NACHA exige monitoramento antifraude em ACH a partir de hoje
Resumo do dia: NACHA torna obrigatório o monitoramento de fraude em ACH, Yooz mostra que só 10% embarcaram IA, Hanover Park capta US$27M e Ryt Bank processa 80 mil transações via chat
Entra em vigor hoje a Fase 1 da nova regra da NACHA que obriga grandes participantes do sistema ACH a implementar monitoramento ativo de fraude em pagamentos. A partir desta data, todos os bancos originadores (ODFIs) e originadores com volume acima de 6 milhões de transações ACH em 2023 precisam ter processos baseados em risco para identificar transações fraudulentas — substituindo o antigo padrão vago de "sistema de detecção comercialmente razoável". A norma também exige novos campos descritivos, como "PAYROLL" e "PURCHASE", nos lançamentos ACH. A Fase 2, que amplia a obrigação para todos os originadores não-consumidores independentemente do volume, entra em vigor em 22 de junho de 2026. A urgência é real: segundo a AFP, 80% das organizações sofreram ataques de fraude em pagamentos em 2023. (NACHA / Outseer)
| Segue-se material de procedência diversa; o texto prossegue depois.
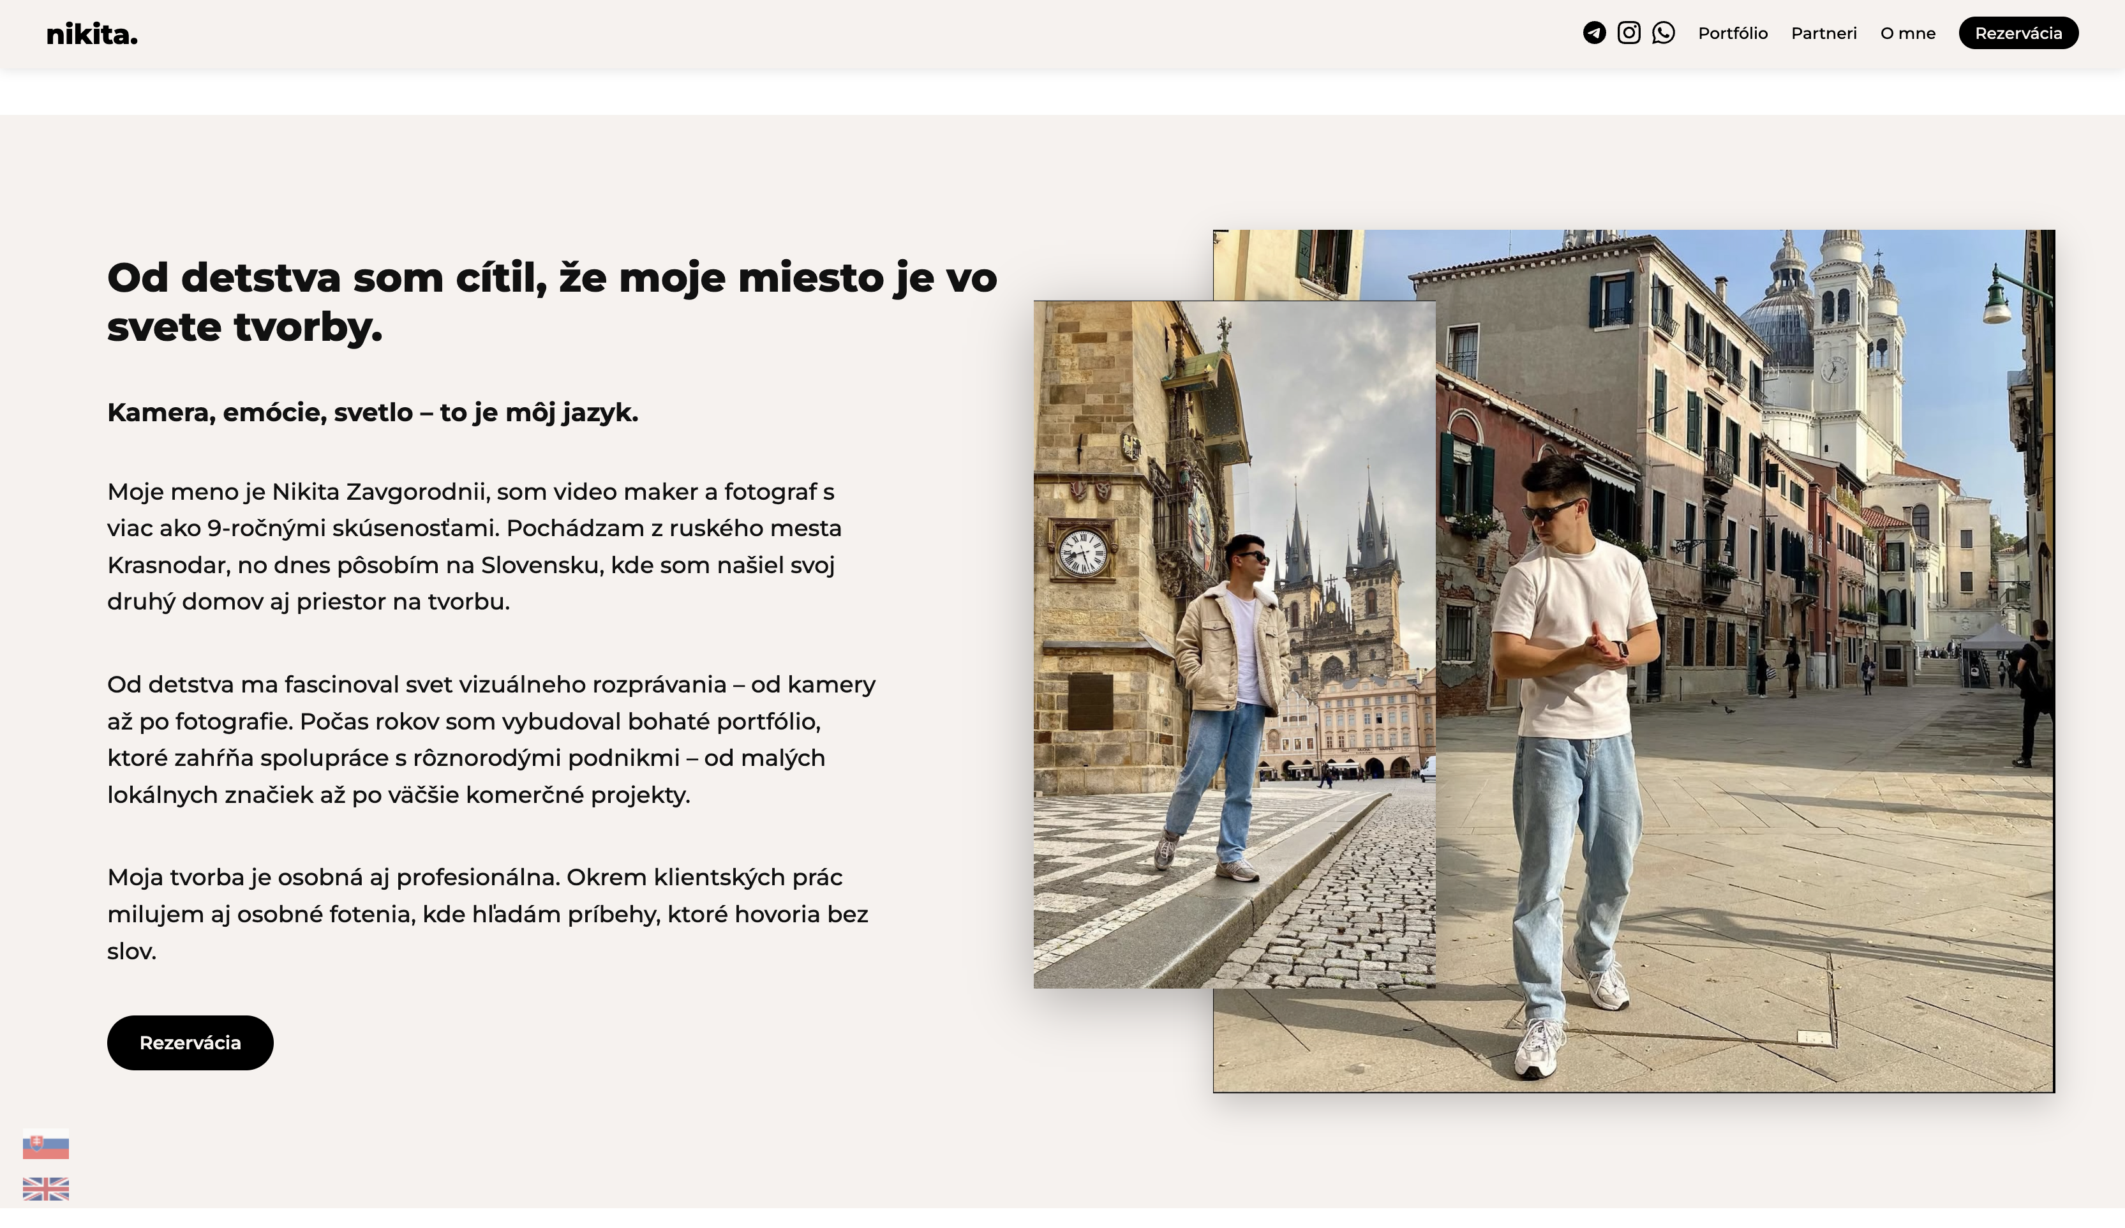The image size is (2125, 1228).
Task: Click the subheading "Kamera, emócie, svetlo"
Action: (372, 412)
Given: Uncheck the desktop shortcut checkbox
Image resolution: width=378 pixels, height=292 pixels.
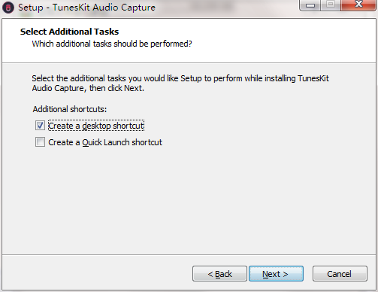Looking at the screenshot, I should pos(40,126).
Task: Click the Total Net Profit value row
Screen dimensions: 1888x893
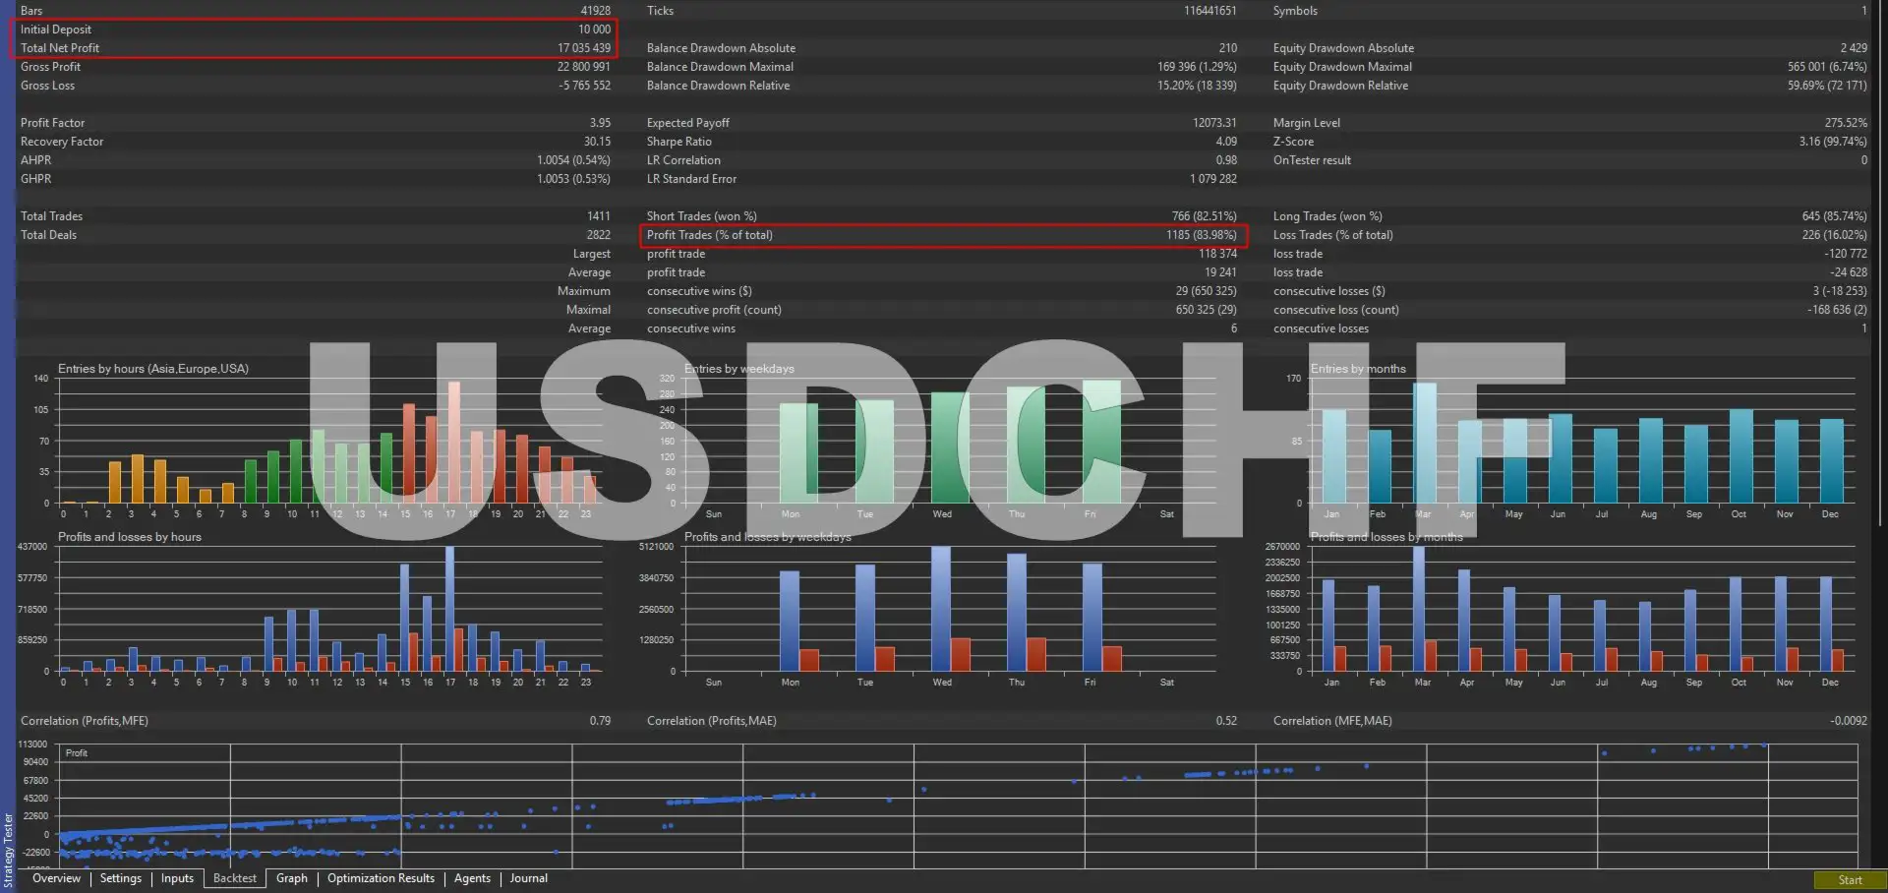Action: 315,48
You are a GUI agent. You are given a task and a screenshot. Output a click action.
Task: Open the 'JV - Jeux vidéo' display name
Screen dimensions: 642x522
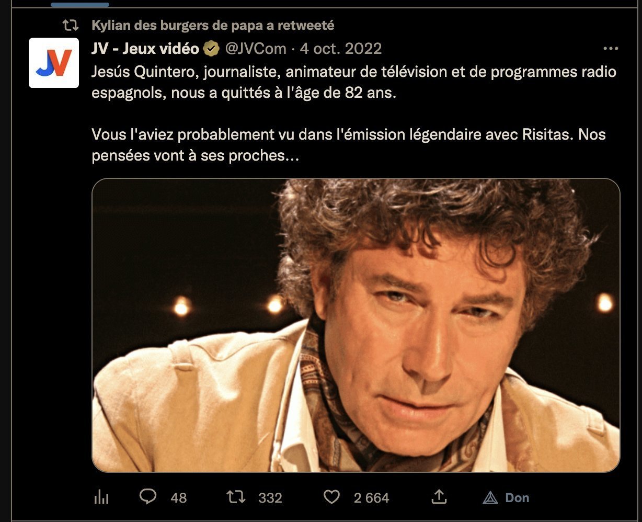pos(145,49)
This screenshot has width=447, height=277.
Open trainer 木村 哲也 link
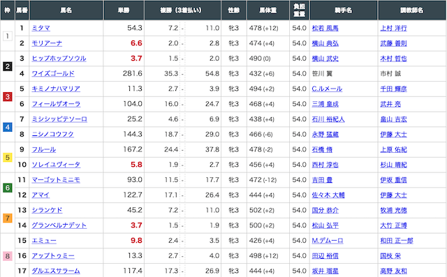[x=394, y=59]
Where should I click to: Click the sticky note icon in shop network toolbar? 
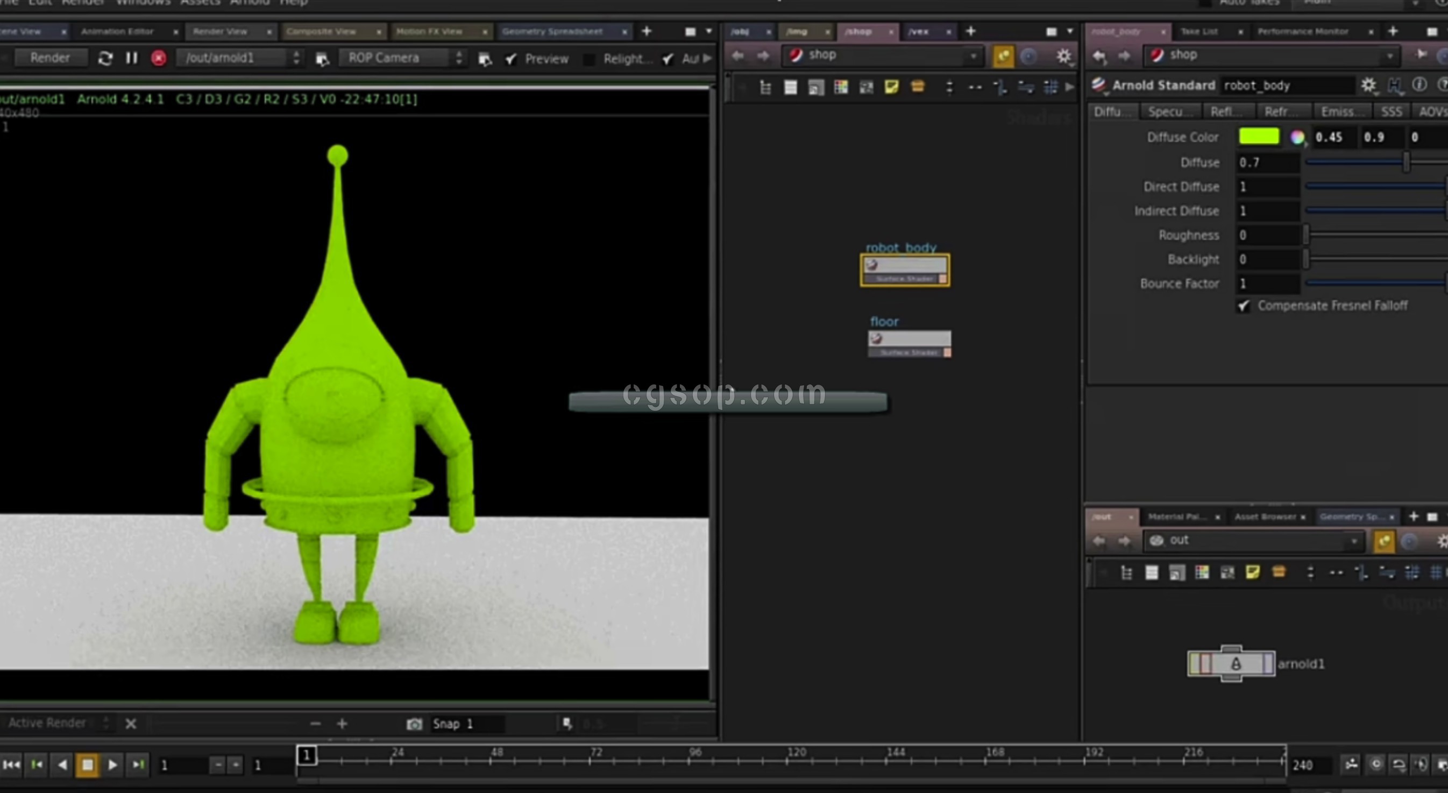892,87
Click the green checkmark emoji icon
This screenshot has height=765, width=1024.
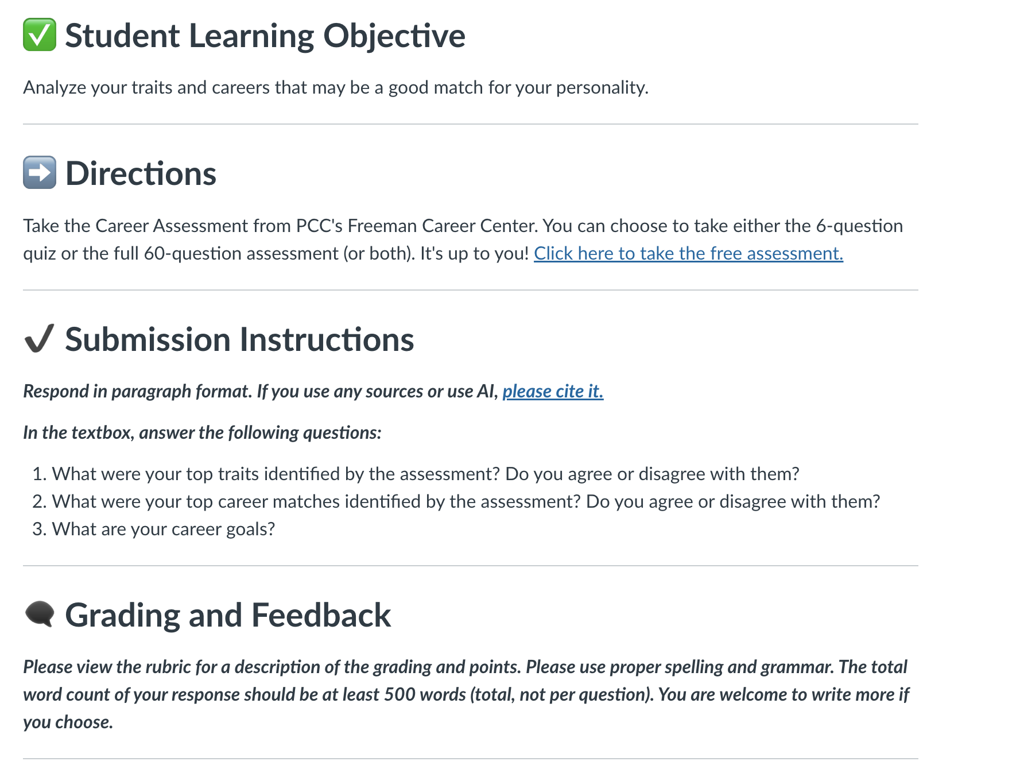40,35
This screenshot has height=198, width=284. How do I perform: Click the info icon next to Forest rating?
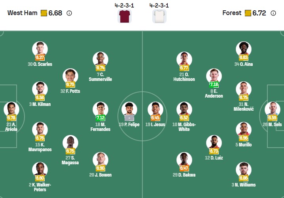click(x=273, y=13)
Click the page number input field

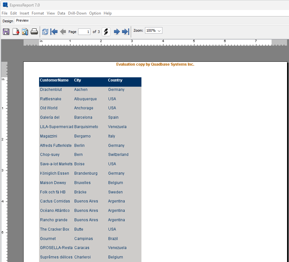point(84,32)
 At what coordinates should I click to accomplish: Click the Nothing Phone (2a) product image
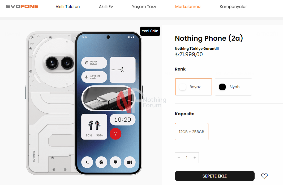coord(84,103)
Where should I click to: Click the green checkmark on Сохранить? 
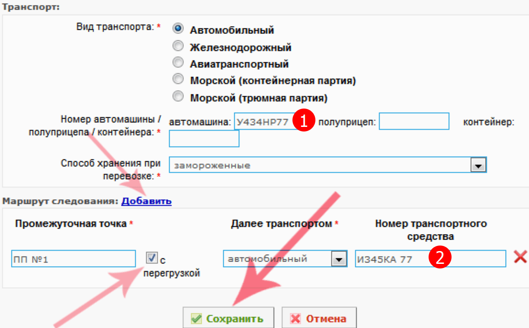coord(196,319)
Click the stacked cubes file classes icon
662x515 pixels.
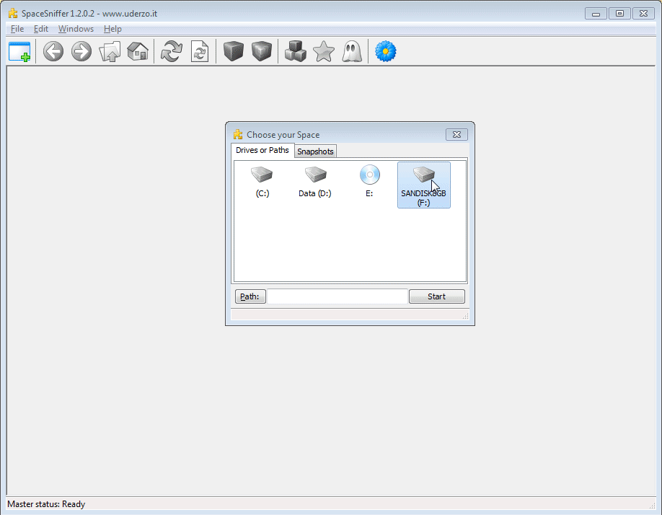[295, 52]
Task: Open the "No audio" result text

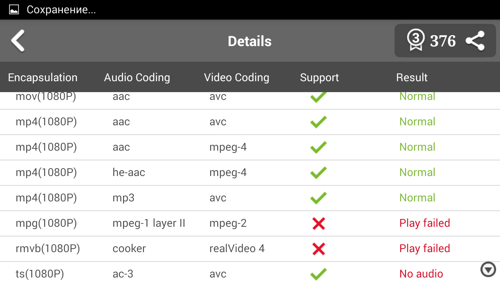Action: pos(421,274)
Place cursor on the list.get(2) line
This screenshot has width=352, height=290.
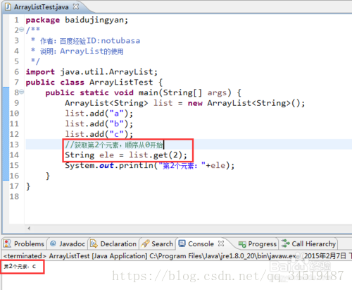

Pesquisa da Yooz com 500 profissionais de finanças revela que adoção de IA é mainstream, mas integração profunda ainda é exceção. Dois terços (67%) dos times financeiros estão usando ou pilotando IA, mas apenas 10% dizem tê-la embarcada em processos centrais — como automação de contas a pagar ou detecção de fraude. A confiança cresce: 53% se sentem mais confiantes com IA do que há um ano. A Yooz, que já processou mais de 300 milhões de notas fiscais para 7.000 clientes, conclui que a transição de experimento para impacto mensurável exige integração real nos fluxos de AP e previsão financeira. (fintechnews.org)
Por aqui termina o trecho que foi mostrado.